DOCUMENT EXCERPT ▸
++++++

Also: Jessa and Thomas-John's (Chris O'Dowd's) wedding.  We don't even know that Jessa and Thomas-John, a character who we've been introduced to exactly once before, are dating at the time that Jessa invites all of the main characters to a "mystery party" that turns out to be their wedding.  They tell the story of how they met and fell in love.  Most wedding goers seem surprised, mystified, and a bit skeptical.  Shoshanna is visibly upset.  Adam cries a little; when Hannah asks him what's going on, he says something like, "I'm very moved.  People finding love, taking shelter...it's beautiful." And...I'm sorry, but it is pretty moving.  I know that it's silly to marry someone you've known that short of time.  I know, based on the number of episodes IMDB tells me that Thomas-John is in, that it probably doesn't last.  There is something moving about being willing to make that big of a commitment and take that big of a chance, though.

++++++

STATED EXERCISE 1 ▸ Count the lines in the rows below that contain the string "dropdown", and reply with the number alone.

Dataset excerpt

++++++

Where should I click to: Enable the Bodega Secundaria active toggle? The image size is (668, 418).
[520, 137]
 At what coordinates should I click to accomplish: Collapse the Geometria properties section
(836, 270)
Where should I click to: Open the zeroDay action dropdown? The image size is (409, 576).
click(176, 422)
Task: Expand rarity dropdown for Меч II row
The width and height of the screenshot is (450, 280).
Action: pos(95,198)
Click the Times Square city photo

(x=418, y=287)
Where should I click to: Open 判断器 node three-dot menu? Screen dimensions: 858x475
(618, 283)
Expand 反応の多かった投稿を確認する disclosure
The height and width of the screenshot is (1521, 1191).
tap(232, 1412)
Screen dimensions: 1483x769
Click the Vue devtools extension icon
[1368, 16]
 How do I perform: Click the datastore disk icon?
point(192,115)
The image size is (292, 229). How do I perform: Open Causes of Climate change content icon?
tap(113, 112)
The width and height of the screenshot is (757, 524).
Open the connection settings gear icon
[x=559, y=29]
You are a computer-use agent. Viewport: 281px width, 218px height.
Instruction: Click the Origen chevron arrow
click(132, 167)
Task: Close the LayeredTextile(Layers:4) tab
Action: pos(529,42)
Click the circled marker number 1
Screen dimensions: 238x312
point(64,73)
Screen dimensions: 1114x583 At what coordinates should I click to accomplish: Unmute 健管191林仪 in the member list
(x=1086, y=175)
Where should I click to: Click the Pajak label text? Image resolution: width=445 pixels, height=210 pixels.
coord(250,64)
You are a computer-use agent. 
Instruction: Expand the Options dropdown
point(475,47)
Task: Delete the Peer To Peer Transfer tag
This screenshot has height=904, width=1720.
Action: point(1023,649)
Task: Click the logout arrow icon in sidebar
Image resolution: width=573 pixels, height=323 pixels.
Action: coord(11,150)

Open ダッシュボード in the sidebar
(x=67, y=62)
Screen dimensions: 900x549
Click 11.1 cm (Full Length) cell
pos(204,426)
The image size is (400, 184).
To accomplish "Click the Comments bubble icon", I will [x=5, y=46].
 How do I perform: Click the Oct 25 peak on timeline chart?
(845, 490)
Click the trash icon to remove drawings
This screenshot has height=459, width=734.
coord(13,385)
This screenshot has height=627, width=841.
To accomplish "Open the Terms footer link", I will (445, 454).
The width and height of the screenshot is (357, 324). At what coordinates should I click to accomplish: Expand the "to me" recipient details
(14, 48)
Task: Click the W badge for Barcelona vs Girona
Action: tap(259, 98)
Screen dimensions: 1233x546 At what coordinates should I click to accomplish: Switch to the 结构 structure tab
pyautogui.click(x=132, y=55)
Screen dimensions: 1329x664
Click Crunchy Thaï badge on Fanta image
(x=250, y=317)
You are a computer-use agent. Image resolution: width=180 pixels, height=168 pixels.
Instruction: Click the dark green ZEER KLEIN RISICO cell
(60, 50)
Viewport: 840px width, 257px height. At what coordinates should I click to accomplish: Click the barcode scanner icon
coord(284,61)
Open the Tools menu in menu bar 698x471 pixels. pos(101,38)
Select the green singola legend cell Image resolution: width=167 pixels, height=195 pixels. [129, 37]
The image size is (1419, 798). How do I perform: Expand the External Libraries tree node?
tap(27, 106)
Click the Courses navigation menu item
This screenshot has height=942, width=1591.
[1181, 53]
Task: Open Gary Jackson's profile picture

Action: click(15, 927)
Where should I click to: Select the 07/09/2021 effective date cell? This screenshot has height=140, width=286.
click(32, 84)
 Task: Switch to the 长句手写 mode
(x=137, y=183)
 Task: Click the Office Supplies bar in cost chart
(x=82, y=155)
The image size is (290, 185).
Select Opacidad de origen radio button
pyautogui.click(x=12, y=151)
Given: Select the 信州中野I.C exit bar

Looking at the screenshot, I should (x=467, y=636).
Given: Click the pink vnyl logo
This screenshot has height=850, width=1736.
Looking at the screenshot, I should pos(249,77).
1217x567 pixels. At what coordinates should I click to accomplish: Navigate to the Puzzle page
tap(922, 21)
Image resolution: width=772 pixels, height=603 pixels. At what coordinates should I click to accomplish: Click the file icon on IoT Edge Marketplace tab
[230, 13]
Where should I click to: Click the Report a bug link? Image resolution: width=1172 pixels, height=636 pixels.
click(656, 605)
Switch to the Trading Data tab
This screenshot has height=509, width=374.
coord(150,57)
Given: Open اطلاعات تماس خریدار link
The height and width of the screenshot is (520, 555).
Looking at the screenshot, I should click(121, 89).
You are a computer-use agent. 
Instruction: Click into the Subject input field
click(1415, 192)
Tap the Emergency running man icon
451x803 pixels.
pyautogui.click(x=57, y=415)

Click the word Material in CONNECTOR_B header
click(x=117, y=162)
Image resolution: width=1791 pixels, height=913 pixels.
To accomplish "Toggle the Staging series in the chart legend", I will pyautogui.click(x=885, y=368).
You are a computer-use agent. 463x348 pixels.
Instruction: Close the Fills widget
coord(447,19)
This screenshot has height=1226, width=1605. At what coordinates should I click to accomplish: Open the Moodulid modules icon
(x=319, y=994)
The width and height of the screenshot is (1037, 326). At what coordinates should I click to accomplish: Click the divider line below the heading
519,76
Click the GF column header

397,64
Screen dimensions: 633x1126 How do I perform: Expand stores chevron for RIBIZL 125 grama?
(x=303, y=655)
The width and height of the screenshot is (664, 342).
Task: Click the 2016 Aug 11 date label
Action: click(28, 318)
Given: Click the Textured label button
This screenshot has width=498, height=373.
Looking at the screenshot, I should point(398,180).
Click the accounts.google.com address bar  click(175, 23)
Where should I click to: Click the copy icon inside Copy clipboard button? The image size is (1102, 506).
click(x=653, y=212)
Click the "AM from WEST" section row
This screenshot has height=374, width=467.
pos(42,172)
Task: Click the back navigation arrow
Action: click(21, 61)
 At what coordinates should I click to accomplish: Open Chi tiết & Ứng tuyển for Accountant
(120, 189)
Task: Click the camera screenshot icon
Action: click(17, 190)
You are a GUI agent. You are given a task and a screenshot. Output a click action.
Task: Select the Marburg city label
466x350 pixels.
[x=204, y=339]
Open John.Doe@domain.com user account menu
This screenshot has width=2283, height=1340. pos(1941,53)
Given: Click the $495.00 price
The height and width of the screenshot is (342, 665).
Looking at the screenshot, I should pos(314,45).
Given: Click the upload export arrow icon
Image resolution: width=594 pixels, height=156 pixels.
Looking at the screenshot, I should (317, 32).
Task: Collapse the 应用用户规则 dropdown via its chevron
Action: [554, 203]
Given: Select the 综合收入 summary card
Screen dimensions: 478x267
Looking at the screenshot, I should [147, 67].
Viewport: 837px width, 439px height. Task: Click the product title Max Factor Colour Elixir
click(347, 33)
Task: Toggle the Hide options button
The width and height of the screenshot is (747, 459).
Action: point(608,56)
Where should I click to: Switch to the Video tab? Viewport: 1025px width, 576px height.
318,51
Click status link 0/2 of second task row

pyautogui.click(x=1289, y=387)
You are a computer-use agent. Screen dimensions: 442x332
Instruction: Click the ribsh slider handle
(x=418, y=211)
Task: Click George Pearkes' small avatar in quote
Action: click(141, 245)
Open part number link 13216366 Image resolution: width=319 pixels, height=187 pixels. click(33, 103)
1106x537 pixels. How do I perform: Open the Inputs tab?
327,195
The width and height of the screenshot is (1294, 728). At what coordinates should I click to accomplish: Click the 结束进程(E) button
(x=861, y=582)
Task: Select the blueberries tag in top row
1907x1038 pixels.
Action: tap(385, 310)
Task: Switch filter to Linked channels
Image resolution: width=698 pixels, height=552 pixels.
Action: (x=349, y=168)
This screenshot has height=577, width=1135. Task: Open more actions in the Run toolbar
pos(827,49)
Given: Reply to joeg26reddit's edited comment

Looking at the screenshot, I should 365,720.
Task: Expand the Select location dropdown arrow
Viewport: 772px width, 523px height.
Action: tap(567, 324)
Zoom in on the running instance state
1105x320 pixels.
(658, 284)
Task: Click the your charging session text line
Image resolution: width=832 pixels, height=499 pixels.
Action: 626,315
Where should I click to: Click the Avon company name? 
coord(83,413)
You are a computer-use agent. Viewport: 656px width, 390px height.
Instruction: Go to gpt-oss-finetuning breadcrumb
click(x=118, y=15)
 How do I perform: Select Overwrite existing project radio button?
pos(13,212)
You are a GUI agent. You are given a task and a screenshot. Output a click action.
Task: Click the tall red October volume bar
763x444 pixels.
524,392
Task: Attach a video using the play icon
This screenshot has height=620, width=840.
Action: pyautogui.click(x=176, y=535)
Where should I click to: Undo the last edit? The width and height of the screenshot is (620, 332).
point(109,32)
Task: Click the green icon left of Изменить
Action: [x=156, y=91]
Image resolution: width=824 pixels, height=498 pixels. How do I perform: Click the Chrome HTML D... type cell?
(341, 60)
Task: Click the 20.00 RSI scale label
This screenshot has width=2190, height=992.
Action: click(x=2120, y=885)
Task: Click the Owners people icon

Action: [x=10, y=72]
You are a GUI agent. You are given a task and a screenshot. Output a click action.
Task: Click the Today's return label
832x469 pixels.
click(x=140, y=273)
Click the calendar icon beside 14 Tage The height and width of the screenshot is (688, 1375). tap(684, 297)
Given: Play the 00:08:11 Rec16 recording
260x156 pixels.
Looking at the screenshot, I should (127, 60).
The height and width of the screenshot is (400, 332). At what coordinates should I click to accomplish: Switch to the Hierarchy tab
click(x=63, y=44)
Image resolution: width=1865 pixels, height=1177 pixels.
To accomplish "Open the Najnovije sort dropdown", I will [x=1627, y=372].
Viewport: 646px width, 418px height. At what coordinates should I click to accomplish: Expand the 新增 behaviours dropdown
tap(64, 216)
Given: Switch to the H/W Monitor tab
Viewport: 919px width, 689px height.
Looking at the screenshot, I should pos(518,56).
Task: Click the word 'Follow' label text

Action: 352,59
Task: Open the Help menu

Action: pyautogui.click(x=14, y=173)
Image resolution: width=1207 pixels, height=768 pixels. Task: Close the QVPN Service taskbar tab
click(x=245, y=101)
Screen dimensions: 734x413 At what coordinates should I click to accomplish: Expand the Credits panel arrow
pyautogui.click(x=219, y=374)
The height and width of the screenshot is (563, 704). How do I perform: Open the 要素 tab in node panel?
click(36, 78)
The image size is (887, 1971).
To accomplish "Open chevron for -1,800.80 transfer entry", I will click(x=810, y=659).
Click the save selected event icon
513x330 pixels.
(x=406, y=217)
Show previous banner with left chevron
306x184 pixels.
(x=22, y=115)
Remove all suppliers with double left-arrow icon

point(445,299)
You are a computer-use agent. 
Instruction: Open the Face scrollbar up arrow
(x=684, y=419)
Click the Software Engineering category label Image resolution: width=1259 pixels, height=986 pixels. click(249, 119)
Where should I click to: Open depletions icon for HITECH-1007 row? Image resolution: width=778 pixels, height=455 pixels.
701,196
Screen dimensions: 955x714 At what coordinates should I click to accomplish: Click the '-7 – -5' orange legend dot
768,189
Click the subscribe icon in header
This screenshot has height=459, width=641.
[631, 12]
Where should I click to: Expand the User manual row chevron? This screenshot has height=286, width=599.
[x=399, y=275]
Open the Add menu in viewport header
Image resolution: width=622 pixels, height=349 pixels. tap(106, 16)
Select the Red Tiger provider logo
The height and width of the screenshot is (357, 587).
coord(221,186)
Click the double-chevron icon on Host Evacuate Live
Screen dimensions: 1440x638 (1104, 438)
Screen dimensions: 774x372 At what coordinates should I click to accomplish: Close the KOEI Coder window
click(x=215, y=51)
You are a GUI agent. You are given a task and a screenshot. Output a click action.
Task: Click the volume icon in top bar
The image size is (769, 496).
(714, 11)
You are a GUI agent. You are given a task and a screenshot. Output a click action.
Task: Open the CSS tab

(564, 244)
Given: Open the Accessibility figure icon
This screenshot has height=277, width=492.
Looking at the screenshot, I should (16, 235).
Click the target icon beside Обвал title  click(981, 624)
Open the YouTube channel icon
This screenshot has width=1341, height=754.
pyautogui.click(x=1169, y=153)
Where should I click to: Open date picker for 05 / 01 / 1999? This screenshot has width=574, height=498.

++++++

STATED EXERCISE 2 ▸ Pick up the passage about Jessa and Thomas-John's wedding after its final sentence and carry it forward.

EXPECTED OUTPUT 1 ▸ 7

EXPECTED OUTPUT 2 ▸
So, despite some small issues, I enjoyed it a lot.  Looking forward to watching the next season.  It is going to be delivered to my public library from a different public library within a couple of days.  So that's exciting.

Tuesday, May 26, 2015

thoughts on Tomorrowland

As a child, Frank Walker (Thomas Robinson) visited a World's Fair at Disney World with a jet pack that he had invented.  It didn't quite work, but his enthusiasm and smarts lead a young girl named Athena (Raffey Cassidy) to give him a pin that transports him to Tomorrowland, a dimension that seems to be an idyllic and technologically advanced future.  More than forty years later, optimistic teenager Casey Newton (Britt Robertson) also receives a pin.  She briefly gets to visit Tomorrowland; when her pin stops working, she does research and finds that a novelty shop in Texas is looking for the pins.  She travels to the shop and learns that the pins were given to optimistic and gifted individuals that could help create a better world; however, Frank (played as an adult by George Clooney) discovered that the world was going to end on a date now less than sixty days in the future, so recruiting was supposed to have ended.  Casey has been brought in as a last hope.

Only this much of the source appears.